A fundamental shift from organic and silicon materials to glass substrates is underway in semiconductor packaging, with a Western Securities report forecasting the market to approach $80 billion by 2028 as AI demand pushes current technology to its physical limits.
The explosive growth in AI computing is forcing a generational shift in semiconductor materials, with glass substrates poised to replace traditional organic materials in advanced packaging to accommodate more powerful chips. A May 17 report from Western Securities forecasts the global market for Through-Glass Via (TGV) technology will reach nearly $80 billion by 2028, capturing half of the advanced packaging market by 2030 as industry leaders Intel, Samsung, and TSMC integrate it into their core roadmaps.
"The industry is reaching a consensus to move from silicon to glass," the Western Securities report stated, granting the sector an "over-perform" rating. This transition addresses critical bottlenecks in high-performance computing, where the physical limitations of organic substrates—used for decades to house and connect chips—are now throttling the potential of AI accelerators and high-bandwidth memory (HBM).
The problem is physics. As chip packages grow larger to accommodate more processing power, the mismatch in thermal expansion between silicon chips and organic substrates causes warping and potential connection failures. Furthermore, organic materials' high electrical resistance, or dielectric loss, degrades high-speed signals, creating a vicious cycle of signal deterioration, increased power consumption, and excess heat. While TSMC's CoWoS technology, which uses a silicon interposer, has been a stopgap, its high cost—often exceeding 50% of the total package cost—and reliance on precious wafer capacity make it unsustainable for broad adoption.
This materials crisis is what opens the door for glass. With a dielectric constant nearly three times lower than silicon and a thermal expansion coefficient that can be precisely matched to silicon, glass substrates allow for signals that are 3.5 times faster while cutting power consumption by 50 percent. Intel, which plans to make glass substrates a central pillar of its packaging roadmap from 2026 to 2030, aims for a 10-fold increase in interconnect density. Samsung is already supplying glass substrate samples to Apple as of April 2026, targeting mass production after 2027, while TSMC sees it as the next logical step for its dominant CoWoS platform.
The core technology, Through-Glass Via (TGV), involves creating microscopic conductive holes through an ultra-thin glass panel to form the shortest possible electrical paths between chips. After years in the lab, recent breakthroughs in laser drilling and metallization have finally made TGV viable for mass production.

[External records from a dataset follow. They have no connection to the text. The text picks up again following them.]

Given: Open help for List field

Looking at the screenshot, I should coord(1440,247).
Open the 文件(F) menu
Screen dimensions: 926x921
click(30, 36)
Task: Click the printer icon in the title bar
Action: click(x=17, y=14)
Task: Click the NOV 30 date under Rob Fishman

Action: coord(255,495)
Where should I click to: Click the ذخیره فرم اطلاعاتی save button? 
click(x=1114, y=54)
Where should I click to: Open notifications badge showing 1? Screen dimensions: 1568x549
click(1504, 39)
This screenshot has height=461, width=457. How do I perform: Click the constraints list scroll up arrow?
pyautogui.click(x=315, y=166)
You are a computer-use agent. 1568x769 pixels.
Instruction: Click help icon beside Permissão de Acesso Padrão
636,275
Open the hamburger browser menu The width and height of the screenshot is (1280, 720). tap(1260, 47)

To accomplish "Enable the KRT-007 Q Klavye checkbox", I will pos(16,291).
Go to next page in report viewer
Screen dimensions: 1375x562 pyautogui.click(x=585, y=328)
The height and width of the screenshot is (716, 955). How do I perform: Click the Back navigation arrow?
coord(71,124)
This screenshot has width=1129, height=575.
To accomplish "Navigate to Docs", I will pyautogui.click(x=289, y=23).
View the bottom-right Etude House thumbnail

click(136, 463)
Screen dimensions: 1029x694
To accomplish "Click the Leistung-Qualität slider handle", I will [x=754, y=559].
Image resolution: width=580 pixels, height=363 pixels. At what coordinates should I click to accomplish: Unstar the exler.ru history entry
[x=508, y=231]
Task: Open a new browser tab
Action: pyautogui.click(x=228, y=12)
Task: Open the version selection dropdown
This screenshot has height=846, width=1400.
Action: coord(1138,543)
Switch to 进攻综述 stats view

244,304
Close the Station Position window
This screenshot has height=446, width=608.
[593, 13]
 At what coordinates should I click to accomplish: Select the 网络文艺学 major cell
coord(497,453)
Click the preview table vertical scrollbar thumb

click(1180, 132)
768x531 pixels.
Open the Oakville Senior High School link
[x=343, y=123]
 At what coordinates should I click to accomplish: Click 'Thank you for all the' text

Chinese firms are emerging as key enablers. Woge Enterprise, for instance, demonstrated the ability to create vias with a 150:1 aspect ratio in 2024, and its subsidiary TongGev-Micro has already shipped samples of 1.6T optical module glass backplanes. In the materials space, South Korea's YC Chem recently became the first to supply qualified photoresists for glass substrates to a customer aiming for mass production by the end of 2026, according to a report from The Elec. These developments are rapidly driving down costs, with wafer-level TGV already estimated to be 30 percent cheaper than silicon-based through-silicon via (TSV) technology.
The shift is creating a new competitive front beyond the foundry giants. While Intel is leveraging its technology for a potential comeback, validated by a reported deal with Apple, a broader ecosystem is forming. Corning holds key patents in glass fusion processes, while equipment makers like Hanwha Semitech and China's D-laser are breaking new ground in panel-level processing and laser drilling equipment, respectively.
For investors, the transition to glass substrates presents opportunities across the supply chain. The first area includes integrated leaders who control the entire process, from specialty glass manufacturing to TGV technology. The second involves core equipment and material suppliers who are solving critical bottlenecks in via formation and metallization, such as YC Chem. Finally, downstream companies that are first to adopt the technology, including advanced packaging firms and optical module makers like Tongfu Microelectronics, JCET, and Eoptolink, are expected to gain a significant performance edge. The move to glass is not just a material upgrade; it's a foundational reset of the semiconductor supply chain, creating a multi-billion dollar market for the companies that can master the new technology.
This article is for informational purposes only and does not constitute investment advice.